Trump accused of delaying tax suit

D.A.: President using tactic to shield from criminal inquiry

The Manhattan, N.Y., district attorney's office accused President Donald Trump on Thursday of purposely dragging out a court battle over a subpoena seeking eight years of his tax returns in an attempt to effectively shield himself from criminal investigation.

Carey R. Dunne, a lawyer for the prosecutor's office, told a federal judge that the longer the president disputes the subpoena, the higher the chance that the statute of limitations would expire for any possible crime that may have been committed.

The office is seeking the president's personal tax returns and those of his family business, the Trump Organization, as part of an investigation into hush-money payments made in the runup to the 2016 election. The president has been fighting the subpoena for nearly a year.

"What the president's lawyers are seeking here is delay," Dunne said. "I think that's the entire strategy here.

"Let's not let delay kill this case," he added.

The prosecutor's assertion came during a virtual court hearing held before the federal judge, Victor Marrero, in Manhattan, N.Y. Trump's lawyers did not respond directly to the accusation in court and did not immediately respond to requests for comment.

The district attorney, Cyrus R. Vance Jr., a Democrat, issued the subpoena to Trump's accounting firm, Mazars USA, in August.

Trump initially fought the subpoena last year with the argument that a sitting president was immune from a state criminal investigation. Marrero oversaw that case and ruled against the president, and his decision was upheld by an appeals court.

The case went to the Supreme Court, which last week also rejected the president's argument. Still, the high court left open the possibility that Trump could raise new objections to the subpoena.

The case was sent back to Marrero, who called for the hearing this week so that both sides could outline their positions.

At the hearing, a lawyer for the president, William S. Consovoy, made it clear that Trump was likely to raise challenges to the scope of the subpoena, which Consovoy characterized as "widely overbroad," and to raise the question of whether there was a political motivation in issuing it.

After the Supreme Court ruling was handed down last week, the White House press secretary, Kayleigh McEnany, called the subpoena "frivolous and politically motivated."

Consovoy also said the president should be able to learn more about the district attorney's investigation, which largely has been kept secret, and that it was unfair for him to have to challenge a subpoena without having access to "at least some information about its nature and scope."

At the hearing, Marrero noted that in his ruling last year rejecting the president's claim of immunity, he also found that the district attorney was not acting in bad faith.

In arguing that the delay could prevent a grand jury from considering evidence before any statutes of limitations ran out, Dunne said that the president was effectively getting the immunity from criminal inquiry that the Supreme Court denied him.

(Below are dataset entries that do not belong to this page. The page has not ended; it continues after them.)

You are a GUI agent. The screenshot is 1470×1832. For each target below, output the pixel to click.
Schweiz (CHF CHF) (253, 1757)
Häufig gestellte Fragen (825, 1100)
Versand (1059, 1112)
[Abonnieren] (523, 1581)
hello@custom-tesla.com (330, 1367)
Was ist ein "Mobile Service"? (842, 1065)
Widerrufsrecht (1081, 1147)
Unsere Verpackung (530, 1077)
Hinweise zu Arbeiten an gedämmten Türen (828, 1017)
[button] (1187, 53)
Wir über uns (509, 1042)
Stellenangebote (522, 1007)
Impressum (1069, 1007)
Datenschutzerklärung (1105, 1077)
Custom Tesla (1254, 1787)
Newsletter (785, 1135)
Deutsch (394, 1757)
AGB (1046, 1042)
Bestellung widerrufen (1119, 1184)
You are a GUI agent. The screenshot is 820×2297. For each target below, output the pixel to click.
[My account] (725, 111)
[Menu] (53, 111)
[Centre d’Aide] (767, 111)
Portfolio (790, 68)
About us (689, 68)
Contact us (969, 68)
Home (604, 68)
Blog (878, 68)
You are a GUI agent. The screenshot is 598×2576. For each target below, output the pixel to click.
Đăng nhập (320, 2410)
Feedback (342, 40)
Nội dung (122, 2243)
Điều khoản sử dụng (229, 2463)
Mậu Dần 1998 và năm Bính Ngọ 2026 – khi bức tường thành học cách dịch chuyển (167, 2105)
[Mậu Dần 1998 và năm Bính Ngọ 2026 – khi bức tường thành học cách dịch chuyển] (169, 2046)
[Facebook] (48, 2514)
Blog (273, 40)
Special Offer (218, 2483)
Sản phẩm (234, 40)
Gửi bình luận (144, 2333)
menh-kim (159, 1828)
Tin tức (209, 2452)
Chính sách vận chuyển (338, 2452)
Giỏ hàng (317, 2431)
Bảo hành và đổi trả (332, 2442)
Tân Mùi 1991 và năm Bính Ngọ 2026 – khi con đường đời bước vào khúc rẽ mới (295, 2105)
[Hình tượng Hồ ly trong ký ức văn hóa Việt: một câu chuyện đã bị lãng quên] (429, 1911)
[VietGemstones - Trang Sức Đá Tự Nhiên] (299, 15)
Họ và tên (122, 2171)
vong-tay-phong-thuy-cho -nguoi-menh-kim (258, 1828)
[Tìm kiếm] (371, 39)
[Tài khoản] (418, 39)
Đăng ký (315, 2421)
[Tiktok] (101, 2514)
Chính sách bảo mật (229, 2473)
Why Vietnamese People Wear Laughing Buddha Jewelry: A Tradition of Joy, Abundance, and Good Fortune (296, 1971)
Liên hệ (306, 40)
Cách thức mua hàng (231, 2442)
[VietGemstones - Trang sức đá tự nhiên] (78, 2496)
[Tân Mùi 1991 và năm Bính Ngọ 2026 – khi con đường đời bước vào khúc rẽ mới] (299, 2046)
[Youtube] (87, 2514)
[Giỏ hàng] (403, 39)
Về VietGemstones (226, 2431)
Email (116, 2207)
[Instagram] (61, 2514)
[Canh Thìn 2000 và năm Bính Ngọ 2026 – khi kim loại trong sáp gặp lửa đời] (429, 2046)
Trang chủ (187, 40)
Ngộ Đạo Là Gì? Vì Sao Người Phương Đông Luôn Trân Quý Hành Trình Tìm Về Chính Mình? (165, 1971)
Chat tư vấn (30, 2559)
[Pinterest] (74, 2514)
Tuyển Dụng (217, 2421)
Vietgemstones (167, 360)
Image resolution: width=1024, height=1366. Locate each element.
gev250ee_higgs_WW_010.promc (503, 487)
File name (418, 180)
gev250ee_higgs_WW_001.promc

Other people and entities could also escape scrutiny, Dunne said, without elaboration.

Trump's lawyers must outline their new objections to the subpoena by July 27, and Vance can then respond.

Vance has been looking into hush-money payments that Michael D. Cohen, the president's lawyer and former fixer, made in 2016 to Stormy Daniels, an adult film actress who said she had an affair with Trump. The president has denied an affair.

Cohen later pleaded guilty to federal campaign finance violations for his role in that deal and another payment. Cohen, who is serving a three-year sentence at a federal prison in Otisville, N.Y., implicated the president, saying in court that he had acted on Trump's orders.

After federal prosecutors concluded their investigation last year, Vance's office began examining whether New York state laws had been broken when Trump and his company reimbursed Cohen. The subpoena was issued as part of that inquiry.

Even if Vance's office wins its fight for the president's records, the documents are not likely to become public in the foreseeable future. The materials would be shielded by grand jury secrecy rules and would probably emerge only if charges were later filed and the records were introduced as evidence at a trial.